In Rio de Janeiro, we had the opportunity to visit several gardens designed by Roberto Burle Marx, including his home or sitio, which includes acres of spectacular tropical plantings and several fascinating buildings reconstructed on site.  Burle Marx is the landscape architect credited with beginning the native plant movement in landscape architecture.  He spent several teenage years in Germany and became enamored with the tropical plants he found in hothouses in the 30’s.  When he returned to Brazil, he realized those plants were Brazilian native species and began to create colorful mosaic landscape designs with those tropical plants.

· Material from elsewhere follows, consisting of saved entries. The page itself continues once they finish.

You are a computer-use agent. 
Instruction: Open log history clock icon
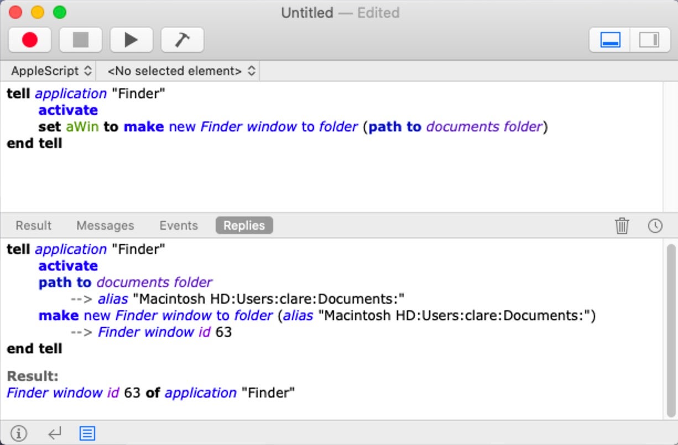click(x=655, y=225)
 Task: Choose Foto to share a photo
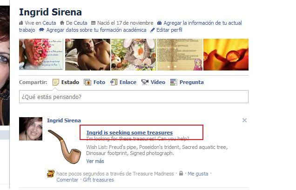point(99,82)
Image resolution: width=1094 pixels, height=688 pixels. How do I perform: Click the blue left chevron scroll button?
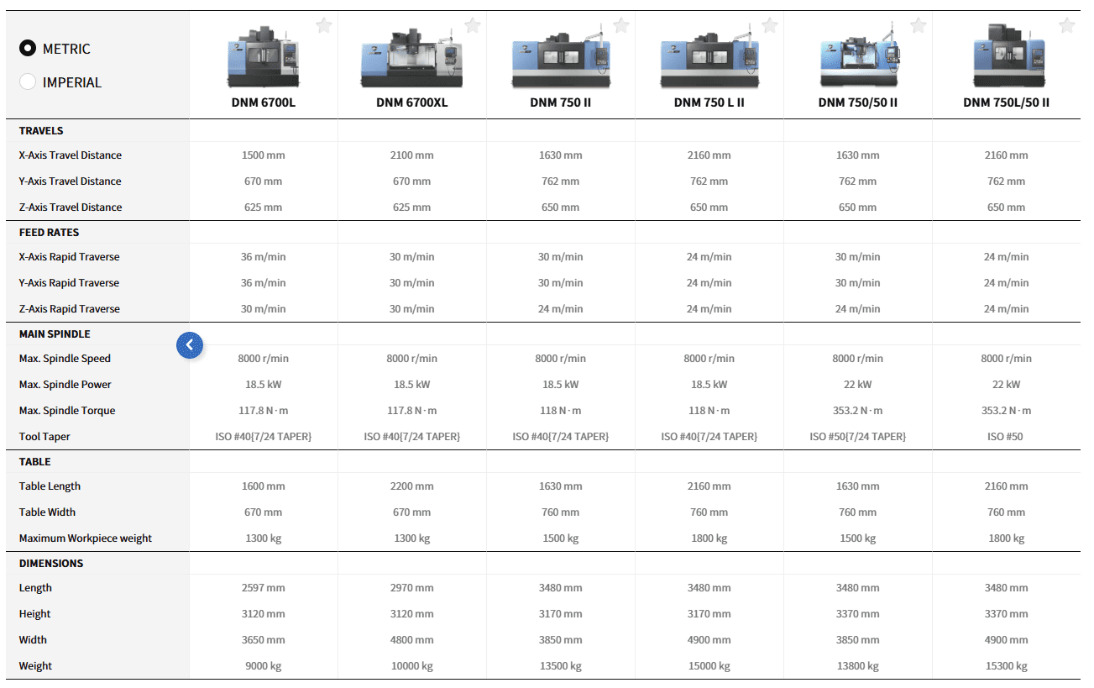tap(190, 344)
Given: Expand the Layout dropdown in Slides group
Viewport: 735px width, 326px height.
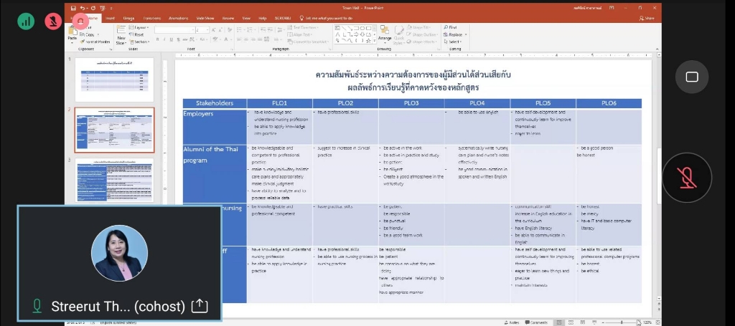Looking at the screenshot, I should (141, 27).
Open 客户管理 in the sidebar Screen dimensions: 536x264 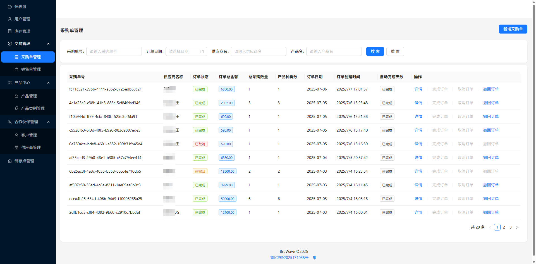[29, 135]
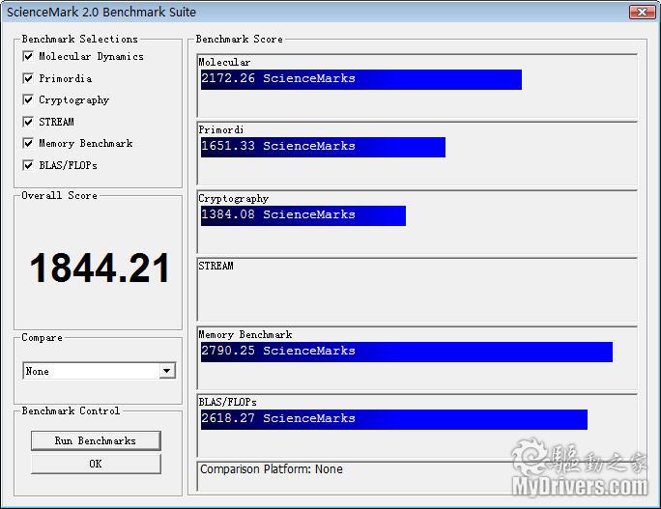Toggle the Primordia benchmark checkbox
The image size is (661, 509).
(x=29, y=78)

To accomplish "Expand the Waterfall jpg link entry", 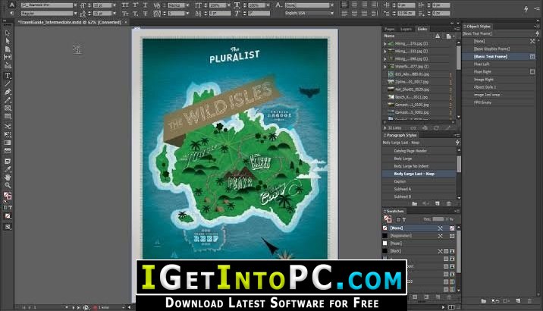I will [385, 67].
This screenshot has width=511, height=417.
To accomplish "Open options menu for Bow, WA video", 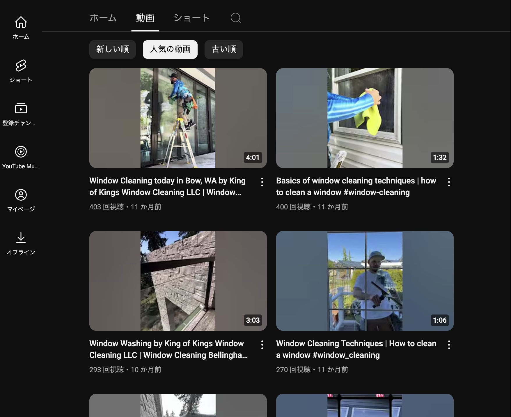I will click(x=262, y=182).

Burle Marx used those native plants, not in naturalistic designs, but in painterly sweeps that create artwork on the landscape.  We visited Tacaruna just north of Petropolis.  This garden includes broad sweeps of colorful plants (the flowing “female” side of the landscape) and a checkerboard of different grass species (the orderly “male” side of the landscape). The roof garden on the Brazilian Re-Insurance Institute (Instituto de Resseguros do Brasil “IRB”) was recently renovated by BurleMarx, Escritorio de Paisagismo, the landscape firm  owned by Burle Marx and his partner Haruyoshi Ono, now run by Isabela Ono.  Burle Marx brought gardens to the tops of buildings long before it became fashionable throughout the world.

We also visited Inhotim, a public garden featuring modern art in galleries and landscape settings.  Art from many of the Brazilian artists (Helio Oiticica, Clido Meireles, Vik Muniz and more) students researched for a study abroad presentation was displayed throughout the garden.  Students said “It was fun to see “my” artist’s work in a garden setting”.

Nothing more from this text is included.